Most real stories don’t start with a bang. The stories we hear at parties don’t begin with a crescendo; they build to it (if we are lucky). Jokes don’t begin with a punch line. But we have to look party acquaintances in the face, making it awkward to walk away from their stories after the first sentence.

Nobody thinks you are rude if you walk away from a novel because it doesn’t hook you right away. That’s the advantage polite society has over novels.

The good news for novels is that the hook doesn’t have to be explosions and frantic action. It can be an unusual situation. It doesn’t have to make the reader’s heart race, so long as it makes him curious. The example I used before was that of a character burying a dead body.

Opening with an unusual situation can be more appropriate than actual fireworks for many novels, but it comes with its own baggage. The unusual situation has to be given context; it’s baggage needs to be unpacked. Inside its baggage is a very harmless-looking bundle called backstory.

Backstory never looks, to the author, like something that could blow up on him. There are no lit fuses or open flames. Backstory merely needs to be explained, but if it feels, to the reader, like it is being explained, the result is an explosion of boredom. That’s the anti-hook. Goodbye reader.
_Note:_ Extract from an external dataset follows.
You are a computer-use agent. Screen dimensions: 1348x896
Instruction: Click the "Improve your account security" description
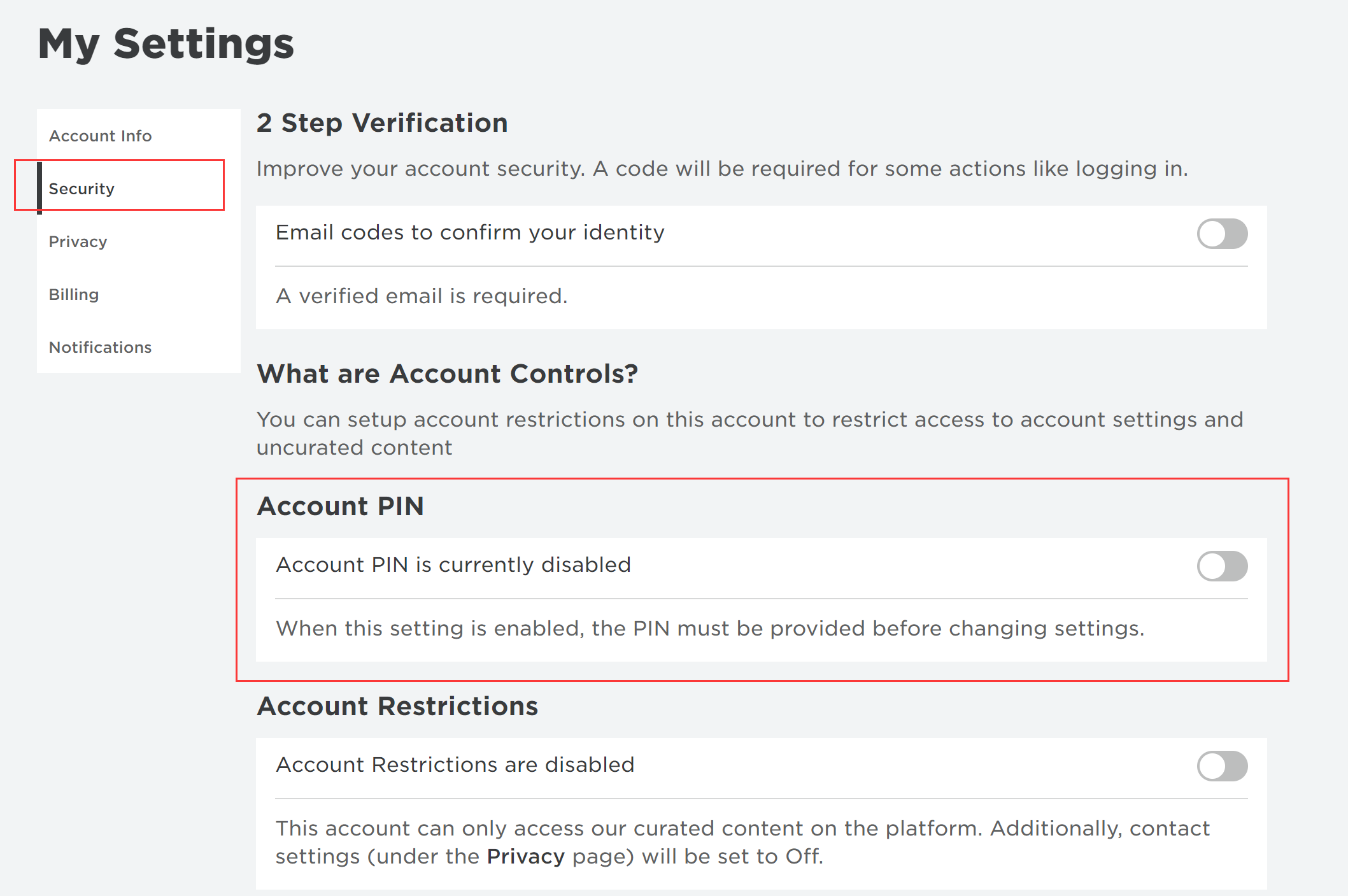coord(722,169)
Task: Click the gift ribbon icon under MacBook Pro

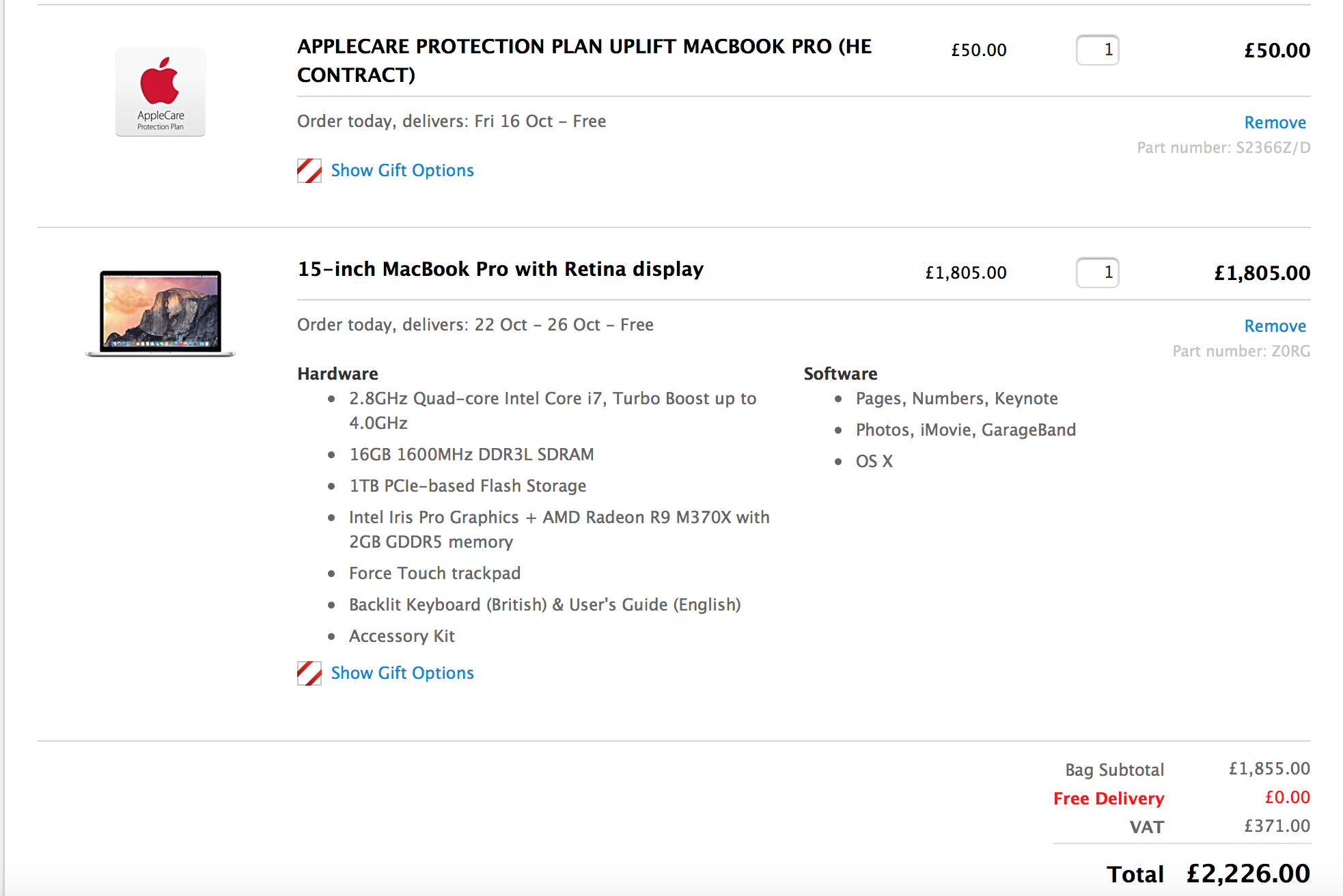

Not all backstories are created equal. Some are easier to finesse than others. If the person burying the dead body is a serial killer, the unusual scene can be explained by his future actions. Less background information is necessary.

minimal backstory required

The professional grave digger doesn’t require a great deal of backstory to put his actions into context, and he is probably a more sympathetic character than the serial killer. (Photo: John Vichon)

The situation doesn’t have to be unusual for the character, only for the reader. If the situation is unusual for the character, it will likely require more backstory.

If the character burying the body is someone who never imagined themselves doing such a thing, and will not likely make a routine of it, then the author has to spend more time going backward. How did this character end up in this unlikely spot? This brings heightened danger of putting the brakes on the story as well as confusing the reader.

Backstory is one of the most difficult elements of storytelling to pull off. Yet, when the only people who are allowed to start a story at its beginning are those we can’t gracefully escape, it is necessary. Making the opening scene unusual to the character as well as the reader makes the backstory even more difficult the navigate.

But there is a silver lining.

Novels in which both the reader and the character begin in an unusual spot, have the potential to be the most interesting of all. They can foster a bond between character and reader that the reader is not likely to form with a serial killer. If the author can sprinkle in the backstory carefully enough to interest and enlighten the reader, the story’s potential is well on its way to being fulfilled.

I hope to master the art of backstory someday, because I’m not that much into serial killers.